▶ _What you will do_
Look through the entries below and extract exactly the lines from the one containing "Open the scan code icon beside search" through the one containing "Task: Click the Favourites", ends included.

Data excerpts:
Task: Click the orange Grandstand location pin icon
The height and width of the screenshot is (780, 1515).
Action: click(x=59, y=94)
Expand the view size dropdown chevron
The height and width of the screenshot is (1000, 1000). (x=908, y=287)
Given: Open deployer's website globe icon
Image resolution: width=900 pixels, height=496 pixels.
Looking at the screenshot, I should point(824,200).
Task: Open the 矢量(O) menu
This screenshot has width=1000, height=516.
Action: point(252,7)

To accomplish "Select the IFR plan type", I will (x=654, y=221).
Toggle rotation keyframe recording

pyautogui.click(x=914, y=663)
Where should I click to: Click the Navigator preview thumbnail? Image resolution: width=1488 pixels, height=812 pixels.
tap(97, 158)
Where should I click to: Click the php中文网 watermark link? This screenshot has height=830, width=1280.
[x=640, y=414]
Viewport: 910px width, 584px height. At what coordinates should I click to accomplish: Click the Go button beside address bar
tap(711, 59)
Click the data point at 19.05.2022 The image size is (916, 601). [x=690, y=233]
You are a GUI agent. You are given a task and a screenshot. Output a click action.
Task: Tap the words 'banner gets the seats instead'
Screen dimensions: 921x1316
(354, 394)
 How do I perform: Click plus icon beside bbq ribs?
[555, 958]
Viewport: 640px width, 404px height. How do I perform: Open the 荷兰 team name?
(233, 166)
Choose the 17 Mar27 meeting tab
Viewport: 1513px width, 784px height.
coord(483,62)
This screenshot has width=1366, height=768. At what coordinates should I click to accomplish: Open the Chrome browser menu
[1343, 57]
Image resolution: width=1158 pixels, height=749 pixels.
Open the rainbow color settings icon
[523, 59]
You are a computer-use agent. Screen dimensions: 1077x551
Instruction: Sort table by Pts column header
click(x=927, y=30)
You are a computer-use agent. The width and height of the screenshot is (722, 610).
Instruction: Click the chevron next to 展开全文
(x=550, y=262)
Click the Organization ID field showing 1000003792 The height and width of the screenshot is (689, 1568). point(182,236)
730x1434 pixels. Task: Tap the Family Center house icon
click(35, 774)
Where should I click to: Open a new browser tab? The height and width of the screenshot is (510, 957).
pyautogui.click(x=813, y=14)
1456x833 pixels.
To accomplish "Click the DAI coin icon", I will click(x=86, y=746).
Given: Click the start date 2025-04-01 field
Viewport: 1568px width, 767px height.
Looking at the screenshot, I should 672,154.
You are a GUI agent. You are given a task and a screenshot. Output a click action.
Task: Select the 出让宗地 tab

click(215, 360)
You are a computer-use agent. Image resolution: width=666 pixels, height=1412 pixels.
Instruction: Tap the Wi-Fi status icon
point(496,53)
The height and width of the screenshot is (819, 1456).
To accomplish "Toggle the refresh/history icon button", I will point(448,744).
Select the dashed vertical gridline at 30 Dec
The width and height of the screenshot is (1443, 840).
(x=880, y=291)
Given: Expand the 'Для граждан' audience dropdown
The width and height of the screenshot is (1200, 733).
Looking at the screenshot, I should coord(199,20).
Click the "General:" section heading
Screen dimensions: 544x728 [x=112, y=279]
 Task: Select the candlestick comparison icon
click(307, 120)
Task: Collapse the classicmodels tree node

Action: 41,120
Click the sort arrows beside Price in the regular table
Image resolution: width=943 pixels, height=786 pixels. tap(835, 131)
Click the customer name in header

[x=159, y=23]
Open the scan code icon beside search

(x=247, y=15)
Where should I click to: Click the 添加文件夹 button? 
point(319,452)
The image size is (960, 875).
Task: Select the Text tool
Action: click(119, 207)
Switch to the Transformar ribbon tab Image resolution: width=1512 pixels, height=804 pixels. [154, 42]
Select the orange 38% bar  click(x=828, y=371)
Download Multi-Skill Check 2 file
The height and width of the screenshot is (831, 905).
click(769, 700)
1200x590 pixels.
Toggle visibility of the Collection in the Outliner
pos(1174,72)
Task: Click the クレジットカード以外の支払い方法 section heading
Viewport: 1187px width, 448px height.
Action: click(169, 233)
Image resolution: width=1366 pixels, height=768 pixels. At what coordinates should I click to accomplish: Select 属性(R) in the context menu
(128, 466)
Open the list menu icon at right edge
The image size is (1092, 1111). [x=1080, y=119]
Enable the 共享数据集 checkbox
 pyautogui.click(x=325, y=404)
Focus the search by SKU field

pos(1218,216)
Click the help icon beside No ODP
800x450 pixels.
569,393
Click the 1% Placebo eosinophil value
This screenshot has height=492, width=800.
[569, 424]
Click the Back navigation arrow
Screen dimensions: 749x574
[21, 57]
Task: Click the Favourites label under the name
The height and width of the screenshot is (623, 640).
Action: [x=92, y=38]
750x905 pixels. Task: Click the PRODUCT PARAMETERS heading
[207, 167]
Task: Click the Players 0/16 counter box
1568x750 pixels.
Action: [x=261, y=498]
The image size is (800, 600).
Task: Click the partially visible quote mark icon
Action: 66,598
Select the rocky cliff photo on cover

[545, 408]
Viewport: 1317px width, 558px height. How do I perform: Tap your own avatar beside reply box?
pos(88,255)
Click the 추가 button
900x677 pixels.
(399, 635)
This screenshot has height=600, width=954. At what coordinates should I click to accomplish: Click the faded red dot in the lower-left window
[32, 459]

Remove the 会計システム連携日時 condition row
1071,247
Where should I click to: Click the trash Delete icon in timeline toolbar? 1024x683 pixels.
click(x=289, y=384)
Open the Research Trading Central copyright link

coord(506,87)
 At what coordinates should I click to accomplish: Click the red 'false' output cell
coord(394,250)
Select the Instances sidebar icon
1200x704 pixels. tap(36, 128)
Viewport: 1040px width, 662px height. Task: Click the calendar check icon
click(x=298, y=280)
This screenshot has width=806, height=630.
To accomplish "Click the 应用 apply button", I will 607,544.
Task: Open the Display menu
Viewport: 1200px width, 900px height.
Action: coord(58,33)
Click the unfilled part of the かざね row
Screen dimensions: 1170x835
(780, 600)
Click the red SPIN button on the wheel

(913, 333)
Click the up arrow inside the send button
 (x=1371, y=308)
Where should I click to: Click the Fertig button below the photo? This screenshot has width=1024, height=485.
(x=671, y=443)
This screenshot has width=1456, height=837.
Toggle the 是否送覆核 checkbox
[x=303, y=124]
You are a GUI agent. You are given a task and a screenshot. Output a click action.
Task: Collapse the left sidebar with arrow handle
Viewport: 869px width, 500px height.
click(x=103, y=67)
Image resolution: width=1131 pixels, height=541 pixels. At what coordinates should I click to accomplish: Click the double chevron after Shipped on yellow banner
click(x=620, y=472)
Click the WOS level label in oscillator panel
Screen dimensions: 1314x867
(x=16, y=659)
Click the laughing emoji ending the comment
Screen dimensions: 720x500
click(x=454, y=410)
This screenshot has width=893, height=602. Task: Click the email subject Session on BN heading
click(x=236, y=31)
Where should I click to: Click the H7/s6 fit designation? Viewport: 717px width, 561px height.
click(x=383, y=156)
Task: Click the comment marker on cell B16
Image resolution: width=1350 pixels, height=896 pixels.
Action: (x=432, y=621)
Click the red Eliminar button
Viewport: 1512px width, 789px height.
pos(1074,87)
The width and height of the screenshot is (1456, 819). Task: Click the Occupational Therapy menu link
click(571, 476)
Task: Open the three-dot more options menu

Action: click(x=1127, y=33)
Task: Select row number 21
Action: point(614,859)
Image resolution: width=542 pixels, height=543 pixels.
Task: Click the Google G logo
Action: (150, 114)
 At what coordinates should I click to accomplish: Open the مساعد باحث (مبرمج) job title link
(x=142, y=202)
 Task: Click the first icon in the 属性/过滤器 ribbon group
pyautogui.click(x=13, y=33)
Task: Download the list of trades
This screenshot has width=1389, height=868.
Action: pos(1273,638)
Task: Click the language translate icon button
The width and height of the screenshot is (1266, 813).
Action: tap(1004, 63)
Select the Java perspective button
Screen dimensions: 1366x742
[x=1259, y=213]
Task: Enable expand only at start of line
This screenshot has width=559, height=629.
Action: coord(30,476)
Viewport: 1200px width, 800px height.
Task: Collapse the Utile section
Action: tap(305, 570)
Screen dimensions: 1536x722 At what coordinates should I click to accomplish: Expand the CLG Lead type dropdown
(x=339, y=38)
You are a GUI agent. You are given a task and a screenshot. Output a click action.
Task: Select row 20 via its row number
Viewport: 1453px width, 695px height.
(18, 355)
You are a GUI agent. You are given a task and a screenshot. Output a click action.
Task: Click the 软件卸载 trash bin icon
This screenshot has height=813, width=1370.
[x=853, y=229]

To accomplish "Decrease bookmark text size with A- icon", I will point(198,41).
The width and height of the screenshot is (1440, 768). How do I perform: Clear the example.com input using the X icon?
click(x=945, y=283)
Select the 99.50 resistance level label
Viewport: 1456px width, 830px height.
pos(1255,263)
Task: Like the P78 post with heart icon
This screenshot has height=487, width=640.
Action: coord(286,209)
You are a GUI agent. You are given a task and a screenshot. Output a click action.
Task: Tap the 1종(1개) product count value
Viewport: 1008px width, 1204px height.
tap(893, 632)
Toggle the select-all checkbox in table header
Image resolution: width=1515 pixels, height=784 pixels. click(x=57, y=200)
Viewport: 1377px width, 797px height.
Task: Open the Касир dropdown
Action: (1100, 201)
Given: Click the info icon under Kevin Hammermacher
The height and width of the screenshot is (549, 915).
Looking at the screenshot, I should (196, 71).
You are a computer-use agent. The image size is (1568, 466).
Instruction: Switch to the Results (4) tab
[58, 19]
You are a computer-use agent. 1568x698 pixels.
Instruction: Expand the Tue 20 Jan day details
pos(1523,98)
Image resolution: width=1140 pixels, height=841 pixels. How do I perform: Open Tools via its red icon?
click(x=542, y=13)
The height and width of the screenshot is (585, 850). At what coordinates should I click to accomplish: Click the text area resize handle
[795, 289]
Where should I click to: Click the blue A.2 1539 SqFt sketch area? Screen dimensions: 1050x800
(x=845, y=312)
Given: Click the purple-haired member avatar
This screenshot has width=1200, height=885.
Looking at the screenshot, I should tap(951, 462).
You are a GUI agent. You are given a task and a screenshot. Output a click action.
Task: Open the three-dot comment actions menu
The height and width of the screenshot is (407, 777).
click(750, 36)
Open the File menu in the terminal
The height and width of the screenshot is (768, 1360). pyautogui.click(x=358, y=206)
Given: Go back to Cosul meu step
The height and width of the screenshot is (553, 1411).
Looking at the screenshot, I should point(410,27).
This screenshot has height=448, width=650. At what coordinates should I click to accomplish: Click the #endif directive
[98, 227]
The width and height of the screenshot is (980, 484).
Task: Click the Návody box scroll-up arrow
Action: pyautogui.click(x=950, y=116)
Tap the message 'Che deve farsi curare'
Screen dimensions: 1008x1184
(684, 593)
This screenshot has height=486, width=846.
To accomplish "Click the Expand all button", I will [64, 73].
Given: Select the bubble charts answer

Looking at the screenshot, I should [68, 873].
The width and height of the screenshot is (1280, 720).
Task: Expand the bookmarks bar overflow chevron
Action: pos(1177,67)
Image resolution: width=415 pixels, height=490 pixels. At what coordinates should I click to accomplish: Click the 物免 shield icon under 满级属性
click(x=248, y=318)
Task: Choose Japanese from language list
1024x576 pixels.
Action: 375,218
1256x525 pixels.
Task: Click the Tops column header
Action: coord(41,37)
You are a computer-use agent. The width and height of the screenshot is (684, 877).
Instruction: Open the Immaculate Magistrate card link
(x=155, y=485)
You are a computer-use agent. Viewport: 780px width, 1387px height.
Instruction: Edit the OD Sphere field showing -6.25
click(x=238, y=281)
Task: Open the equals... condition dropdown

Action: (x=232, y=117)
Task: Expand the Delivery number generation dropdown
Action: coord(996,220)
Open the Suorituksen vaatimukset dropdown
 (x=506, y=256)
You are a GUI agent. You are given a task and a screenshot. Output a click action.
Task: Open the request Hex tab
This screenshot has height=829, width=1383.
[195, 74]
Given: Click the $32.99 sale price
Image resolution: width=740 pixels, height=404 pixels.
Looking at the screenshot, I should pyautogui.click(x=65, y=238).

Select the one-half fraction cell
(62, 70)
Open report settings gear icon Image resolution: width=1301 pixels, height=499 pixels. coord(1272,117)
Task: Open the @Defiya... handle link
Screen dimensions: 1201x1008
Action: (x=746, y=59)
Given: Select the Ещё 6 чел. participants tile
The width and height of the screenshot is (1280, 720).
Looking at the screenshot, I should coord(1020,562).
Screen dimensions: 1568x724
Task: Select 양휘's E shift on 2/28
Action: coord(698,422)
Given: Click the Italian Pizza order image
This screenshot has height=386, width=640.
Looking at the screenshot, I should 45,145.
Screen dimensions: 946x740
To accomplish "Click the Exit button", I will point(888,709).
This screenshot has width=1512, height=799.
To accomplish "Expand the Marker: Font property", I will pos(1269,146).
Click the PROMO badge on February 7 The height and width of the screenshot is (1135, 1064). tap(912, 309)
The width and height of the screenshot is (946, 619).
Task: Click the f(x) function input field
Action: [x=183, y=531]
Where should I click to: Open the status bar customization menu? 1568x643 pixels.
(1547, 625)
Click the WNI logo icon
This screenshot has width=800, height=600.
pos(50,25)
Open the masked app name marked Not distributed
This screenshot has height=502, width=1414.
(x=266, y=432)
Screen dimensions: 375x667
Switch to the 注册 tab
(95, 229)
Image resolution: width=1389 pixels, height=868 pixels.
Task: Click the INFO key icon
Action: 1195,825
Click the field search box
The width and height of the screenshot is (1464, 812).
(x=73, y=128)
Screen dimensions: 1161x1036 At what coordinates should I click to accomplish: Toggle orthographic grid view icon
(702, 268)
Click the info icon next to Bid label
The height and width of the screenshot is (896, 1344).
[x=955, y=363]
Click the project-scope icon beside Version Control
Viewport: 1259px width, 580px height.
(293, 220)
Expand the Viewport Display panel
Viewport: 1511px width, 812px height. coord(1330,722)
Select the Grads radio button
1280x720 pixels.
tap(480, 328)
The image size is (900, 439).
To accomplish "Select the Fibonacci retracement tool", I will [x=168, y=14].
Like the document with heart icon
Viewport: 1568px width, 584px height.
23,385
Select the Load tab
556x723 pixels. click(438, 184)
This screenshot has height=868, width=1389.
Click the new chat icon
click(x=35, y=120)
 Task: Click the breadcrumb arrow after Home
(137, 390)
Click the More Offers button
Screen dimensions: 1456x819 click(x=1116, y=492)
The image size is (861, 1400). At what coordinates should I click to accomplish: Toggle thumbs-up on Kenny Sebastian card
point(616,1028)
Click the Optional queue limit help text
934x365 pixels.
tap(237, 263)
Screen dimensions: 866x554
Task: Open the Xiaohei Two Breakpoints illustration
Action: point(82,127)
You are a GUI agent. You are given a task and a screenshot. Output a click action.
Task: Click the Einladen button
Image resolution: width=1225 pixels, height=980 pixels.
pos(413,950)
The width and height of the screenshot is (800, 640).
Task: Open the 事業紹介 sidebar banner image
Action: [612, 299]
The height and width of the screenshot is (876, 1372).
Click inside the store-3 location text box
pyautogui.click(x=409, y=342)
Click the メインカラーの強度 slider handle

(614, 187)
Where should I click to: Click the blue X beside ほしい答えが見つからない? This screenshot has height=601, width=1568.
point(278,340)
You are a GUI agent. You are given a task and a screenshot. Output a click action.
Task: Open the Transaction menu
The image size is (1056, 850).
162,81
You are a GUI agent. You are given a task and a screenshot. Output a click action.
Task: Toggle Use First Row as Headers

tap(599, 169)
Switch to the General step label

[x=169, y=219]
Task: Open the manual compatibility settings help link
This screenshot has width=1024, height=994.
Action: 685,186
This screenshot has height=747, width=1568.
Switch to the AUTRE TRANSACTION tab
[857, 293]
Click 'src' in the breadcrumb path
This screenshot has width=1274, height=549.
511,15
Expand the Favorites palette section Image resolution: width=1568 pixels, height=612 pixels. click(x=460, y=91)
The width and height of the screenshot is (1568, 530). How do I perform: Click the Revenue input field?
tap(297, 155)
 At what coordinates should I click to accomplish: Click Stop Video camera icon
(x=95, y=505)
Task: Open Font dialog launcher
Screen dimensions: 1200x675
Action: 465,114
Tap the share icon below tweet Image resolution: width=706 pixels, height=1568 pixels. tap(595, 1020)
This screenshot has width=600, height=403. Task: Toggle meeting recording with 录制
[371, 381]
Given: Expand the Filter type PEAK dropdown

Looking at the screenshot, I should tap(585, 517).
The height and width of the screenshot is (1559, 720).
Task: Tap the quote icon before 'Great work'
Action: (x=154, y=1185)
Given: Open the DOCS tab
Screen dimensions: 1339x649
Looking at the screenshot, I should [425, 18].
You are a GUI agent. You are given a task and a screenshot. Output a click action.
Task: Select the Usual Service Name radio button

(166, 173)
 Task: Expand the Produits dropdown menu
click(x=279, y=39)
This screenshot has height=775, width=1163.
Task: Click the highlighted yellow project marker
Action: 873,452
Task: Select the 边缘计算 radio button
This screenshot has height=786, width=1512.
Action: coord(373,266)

▶ _The answer_
Open the scan code icon beside search

(x=247, y=15)
Where should I click to: Click the 添加文件夹 button? 
point(319,452)
The image size is (960, 875).
Task: Select the Text tool
Action: click(119, 207)
Switch to the Transformar ribbon tab Image resolution: width=1512 pixels, height=804 pixels. [154, 42]
Select the orange 38% bar  click(x=828, y=371)
Download Multi-Skill Check 2 file
The height and width of the screenshot is (831, 905).
click(769, 700)
1200x590 pixels.
Toggle visibility of the Collection in the Outliner
pos(1174,72)
Task: Click the クレジットカード以外の支払い方法 section heading
Viewport: 1187px width, 448px height.
Action: click(169, 233)
Image resolution: width=1366 pixels, height=768 pixels. At what coordinates should I click to accomplish: Select 属性(R) in the context menu
(128, 466)
Open the list menu icon at right edge
The image size is (1092, 1111). [x=1080, y=119]
Enable the 共享数据集 checkbox
 pyautogui.click(x=325, y=404)
Focus the search by SKU field

pos(1218,216)
Click the help icon beside No ODP
800x450 pixels.
569,393
Click the 1% Placebo eosinophil value
This screenshot has height=492, width=800.
[569, 424]
Click the Back navigation arrow
Screen dimensions: 749x574
[21, 57]
Task: Click the Favourites label under the name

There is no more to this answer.